These properties can be improved by adding substances to biochar particles so as to form additional pores and actively bind metals. The scientists from Southern Federal University have proposed using metal-organic frameworks for this purpose. Metal-organic frameworks (MOFs) are highly porous polymers consisting of metal ions bound together by organic molecules. Thanks to their high absorption properties, compounds with a framework structure are used to absorb and separate gases, including for the purposes of CO2 capture. One can easily modify the pore size and chemical properties of MOFs by varying their components.
The authors created a composite using a MOF based on iron powder and organic acid, as well as biochar from wheat straw. In order to obtain the nanocomposite, its components were held up and mixed for 20 minutes at a temperature of 120 degrees Celsius. Subsequent analysis of the composite revealed that the MOF increased the surface area of the biochar by six times via additional pores.
The scientists conducted an experiment by introducing the nanocomposite into soil samples contaminated with lead and copper. The control sample consisted of biochar into the structure of which no MOFs were introduced. The authors found that the nanocomposite removes up to 99% of heavy metals at their high concentration, whereas the efficiency of biochar under these conditions stands at just 82%.
Aside from a large number of pores, there are two factors explaining the nanocomposite’s higher efficiency: metals form complexes with oxygen-containing groups in the MOF, and cations (positively charged metal particles) are exchanged between the iron-containing centers in the composite and the contaminated soil. As a result, pollutants get safely secured in the pores of the nanocomposite.

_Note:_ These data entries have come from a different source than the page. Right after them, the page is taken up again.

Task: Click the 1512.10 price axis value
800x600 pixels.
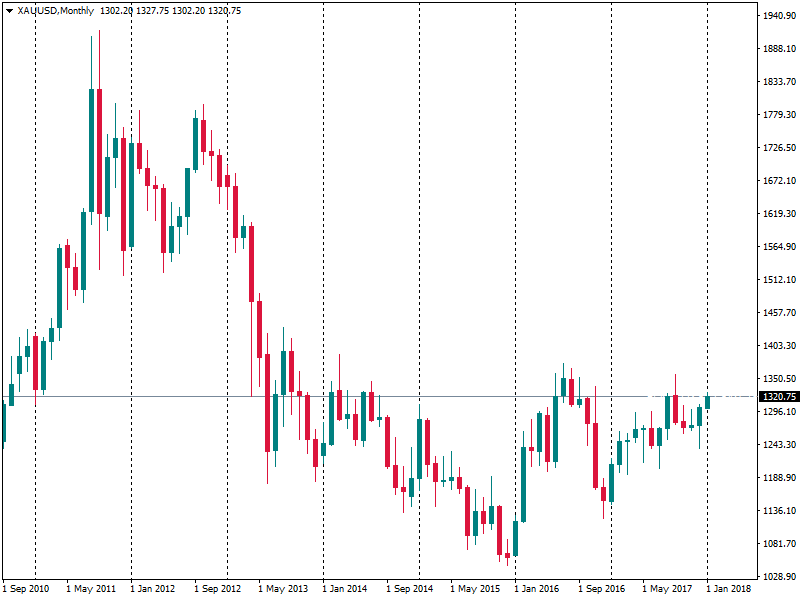Action: 777,280
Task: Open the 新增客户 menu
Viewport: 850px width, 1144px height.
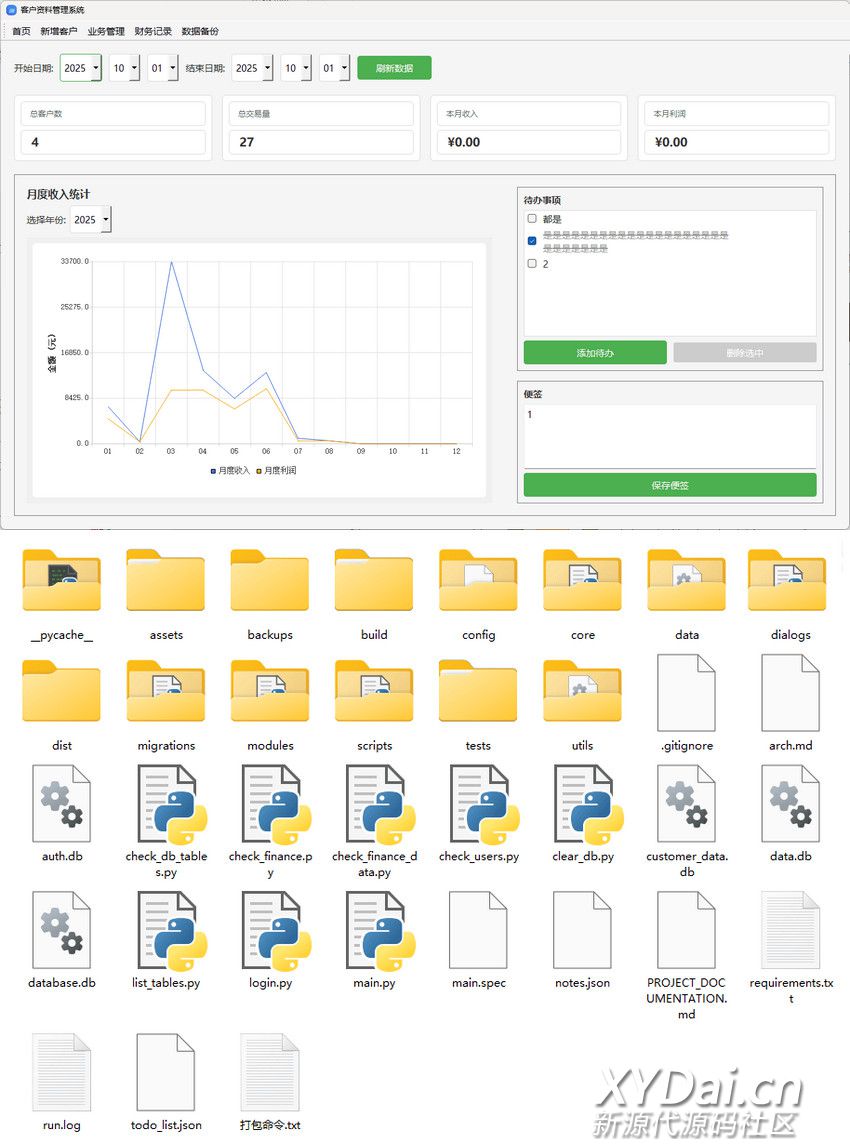Action: 58,31
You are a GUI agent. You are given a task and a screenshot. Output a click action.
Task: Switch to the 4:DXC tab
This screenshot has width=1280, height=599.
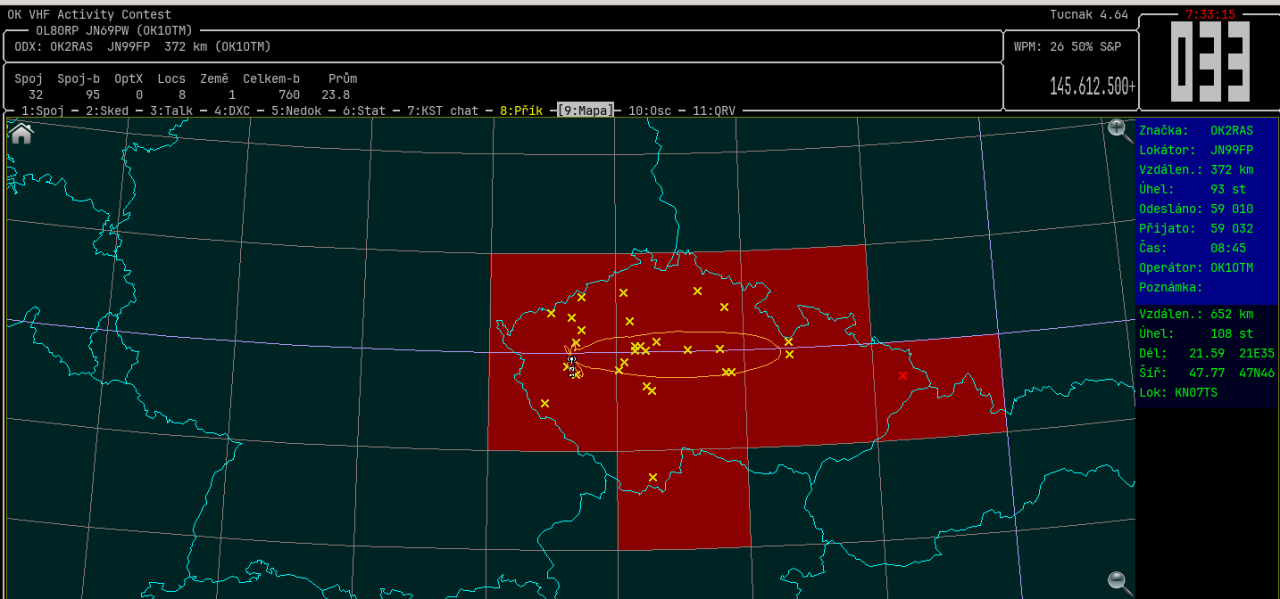coord(232,111)
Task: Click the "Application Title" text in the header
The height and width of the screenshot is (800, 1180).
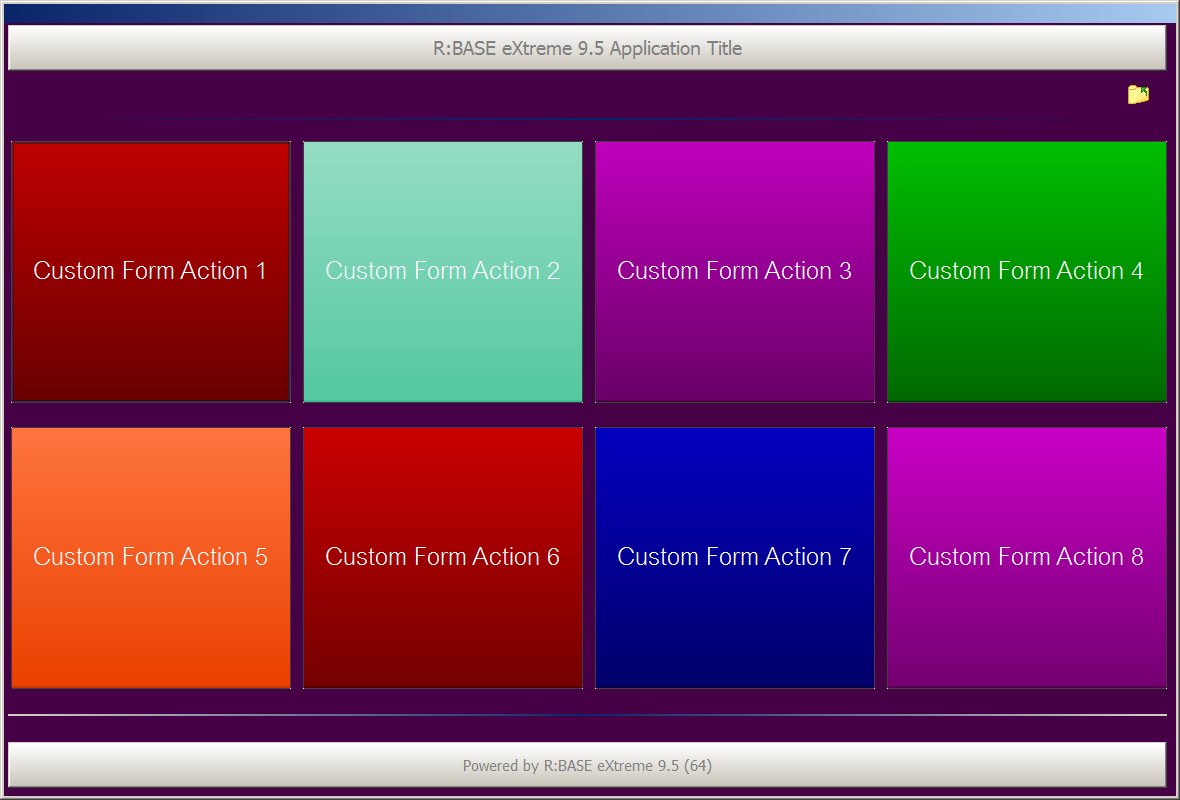Action: pyautogui.click(x=676, y=48)
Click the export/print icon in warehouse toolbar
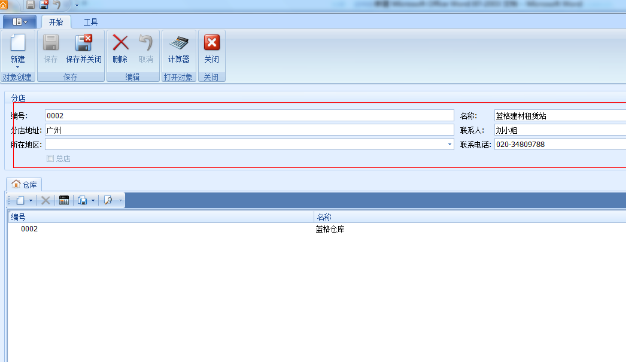 83,200
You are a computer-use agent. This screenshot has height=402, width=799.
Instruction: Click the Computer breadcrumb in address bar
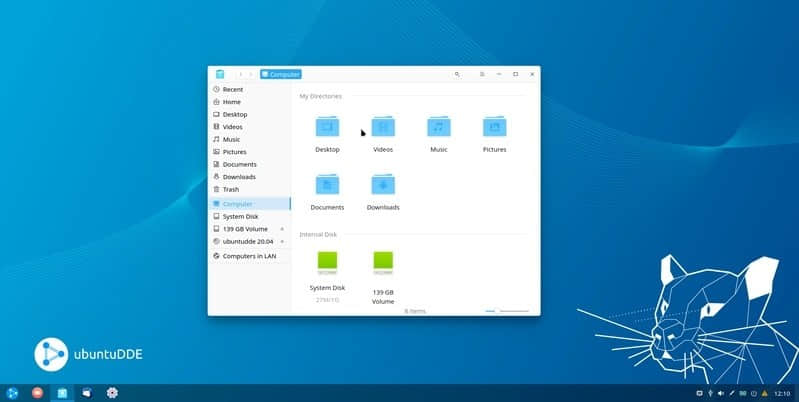(x=281, y=74)
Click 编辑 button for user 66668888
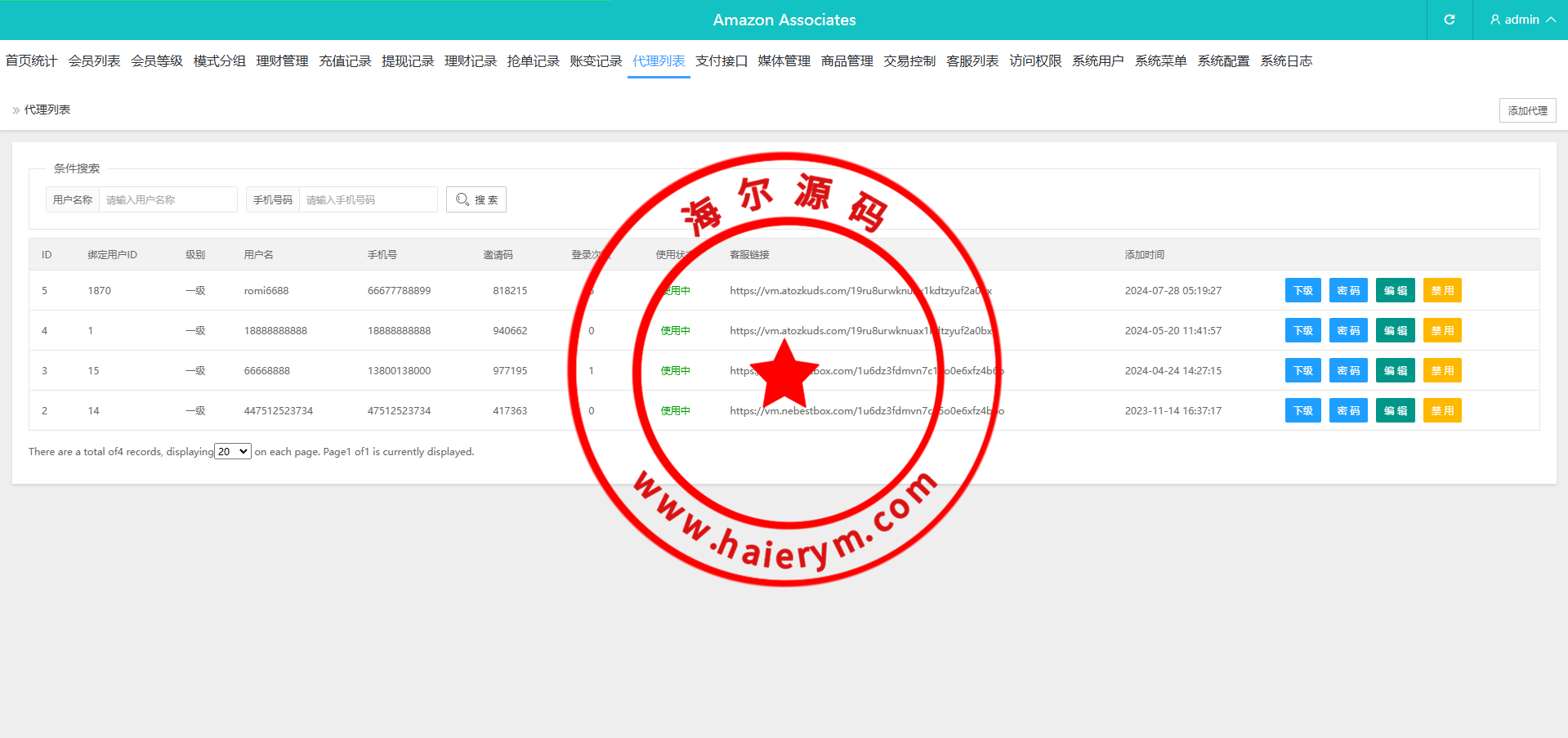The height and width of the screenshot is (738, 1568). 1395,371
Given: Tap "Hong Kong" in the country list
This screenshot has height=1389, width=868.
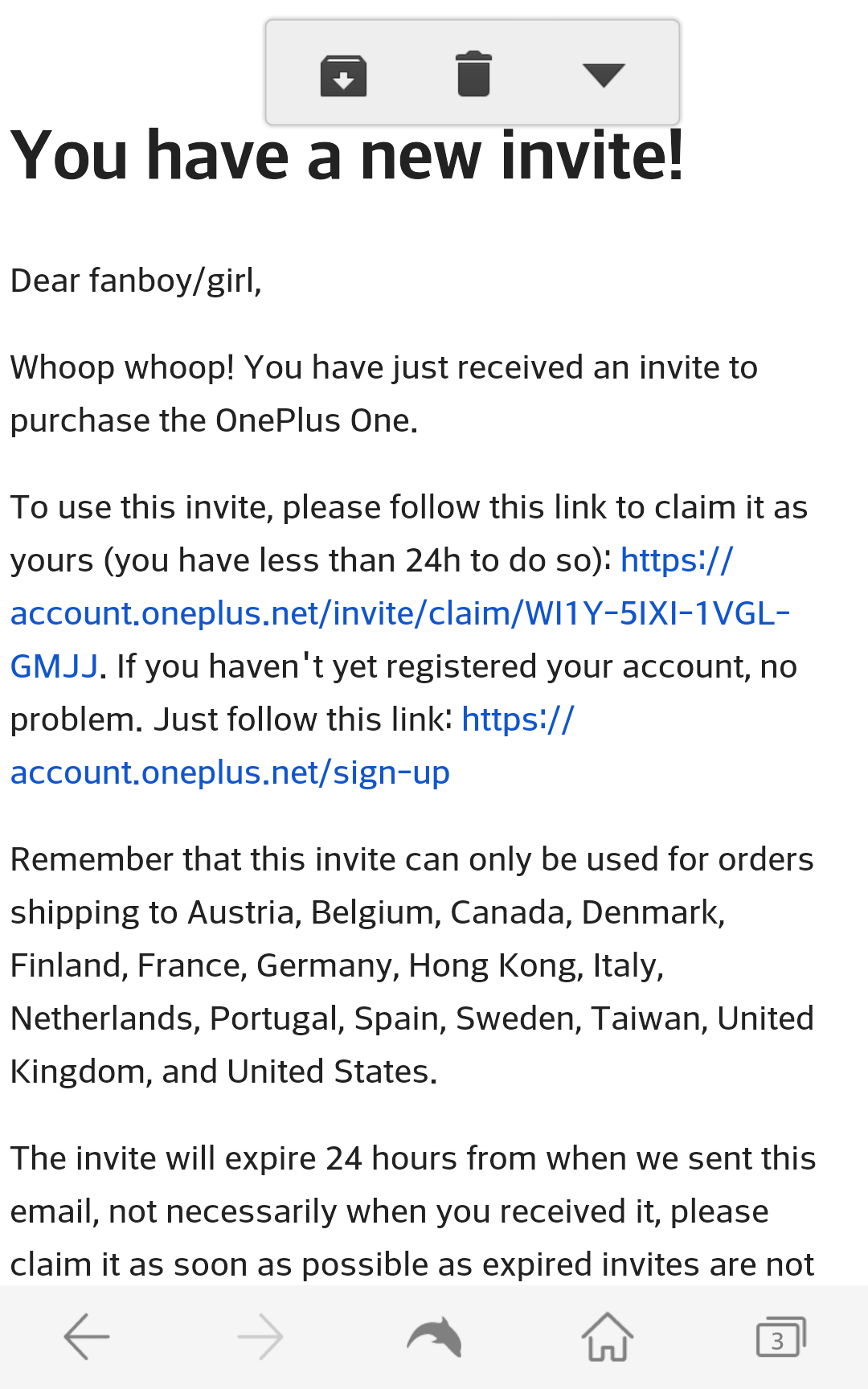Looking at the screenshot, I should pyautogui.click(x=495, y=965).
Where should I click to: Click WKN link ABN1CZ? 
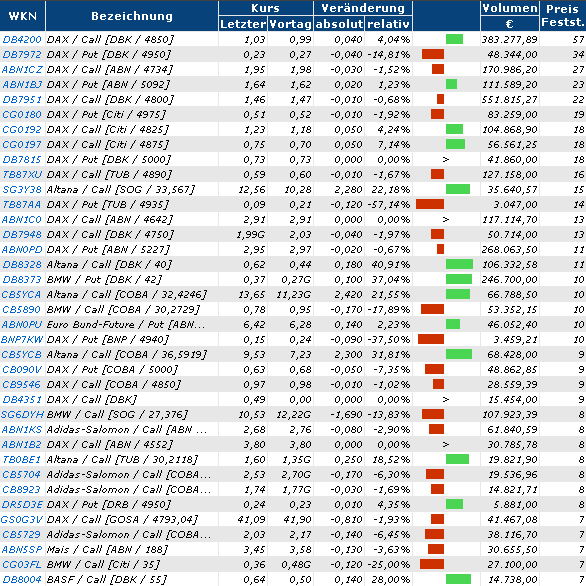click(22, 70)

“In the future, we plan to study the effects of long-term use of our nanocomposite. We also want to improve its functionality, namely, to use it as a basis for platforms that could provide plants with various useful bioadditives, such as humic acid or auxins, so as to increase their capacity for survival in drought conditions,” Vladimir Polyakov, candidate of chemical sciences, is quoted as saying by Southern Federal University.